Der Arbeitsplan der Wertanalyse ist eines der entscheidenden organisatorischen Elemente der Wertanalyse. Bis ins Jahr 2006 war der 6-stufige Arbeitsplan in der Richtlinie VDI 2800 (2000) festgelegt und in Deutschland stark verbreitet. Im Jahr 2006 wurde dieser auf zehn Stufen erweitert und ist gegenwärtig als Arbeitsplan VDI 2800 (2010) bekannt. Der „neue“ Arbeitsplan zeichnet sich durch eine strategischere Ausrichtung, eine genauere, ausführlichere und detailliertere Beschreibung und durch Einsatzmöglichkeiten in einem erweiterten Objektfeld aus.

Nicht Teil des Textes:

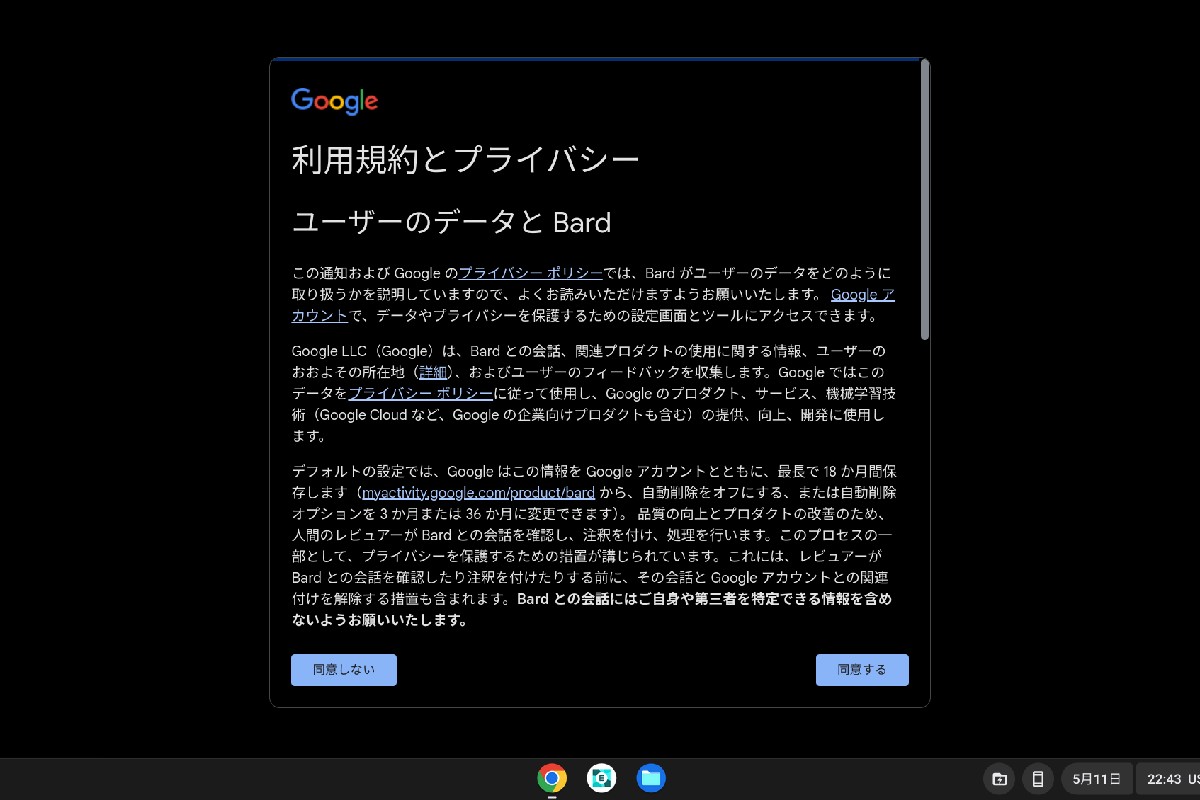This screenshot has width=1200, height=800.
Task: Open the US keyboard indicator
Action: [1194, 778]
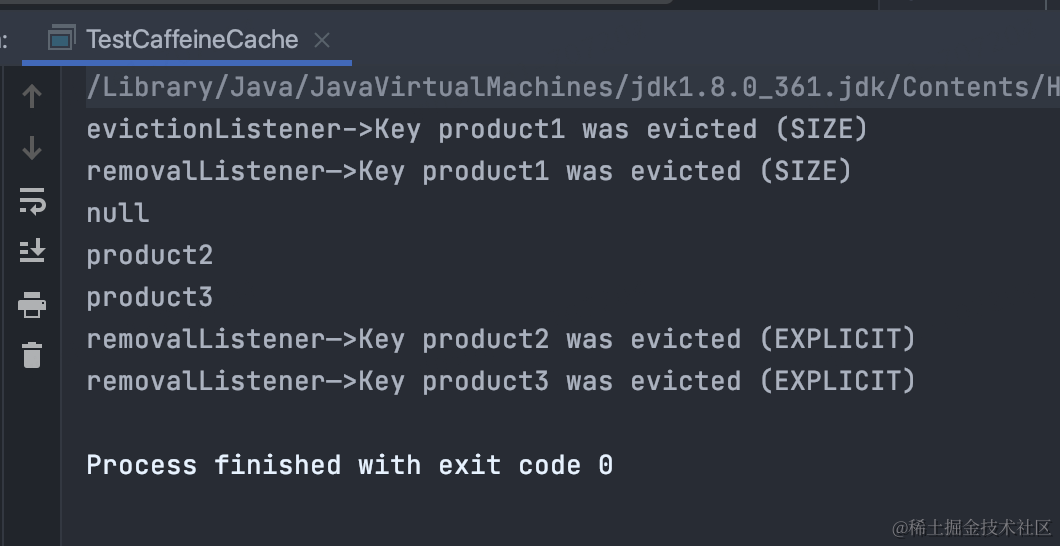Click removalListener product2 (EXPLICIT) line
This screenshot has height=546, width=1060.
pyautogui.click(x=501, y=339)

Zudem fällt eine marktorientiertere Sichtweise im Gegensatz zum älteren Arbeitsplan auf. Im Bild 3 ist der Arbeitsplan VDI 2800 (2010) abgebildet.
Bild 3 - Wertanalyse-Arbeitsplan nach VDI 2800 (2010)
Die Phasen „Projekt vorbereiten – Machbarkeit untersuchen“, „Projekt definieren“, „Projekt vorbereiten – Projektarbeit freigeben“ und „Umfassende Daten über das Produkt sammeln“ stellen allgemeine Tätigkeiten im Projektmanagement dar. Die vierte Phase „Funktionen, Kosten, Detailziele festlegen“ kann in die Bereiche „IST-Situation beschreiben“ und „SOLL-Situation definieren“ eingeteilt werden. Generell dient diese Phase der Detaillierung und Konkretisierung des Wertanalyse-Projektes. Hier kommt als wesentliches Element die Funktionenanalyse zum Einsatz. Mit der Funktionenanalyse soll in einem ersten Schritt das Wertanalyse-Objekt genau analysiert und eine gemeinsame Sichtweise im Team erstellt werden. Weitere Instrumente innerhalb dieses Bereichs sind der Funktionenbaum und die Funktionenkostenanalyse.
Mit der Definition der SOLL-Situation des Objektes im zweiten Schritt wird festgelegt, mit welchem Ziel und an welchen Elementen entwickelt, verbessert oder optimiert werden soll. In der Phase „Lösungsideen sammeln und entwickeln“ werden kreative Techniken angewendet. Mit der Phase 6 „Lösungsideen bewerten“ erfolgt der bewertende Vergleich der Ideen. In den letzten drei Phasen „Ganzheitliche Vorschläge entwickeln – Lösung auswählen“, „Lösung präsentieren – Entscheidung herbeiführen“ und „Lösungen realisieren – Ergebnis dokumentieren“ werden die Ideen weiterentwickelt, präsentiert und umgesetzt. Es ist wichtig, dass die Verantwortung der beteiligten Personen erst bei der Realisierung der Lösung endet. Es ist durchaus erlaubt und erwünscht, dass in dem Wertanalyse-Projekt Iterationsschleifen zwischen den einzelnen Phasen durchlaufen werden.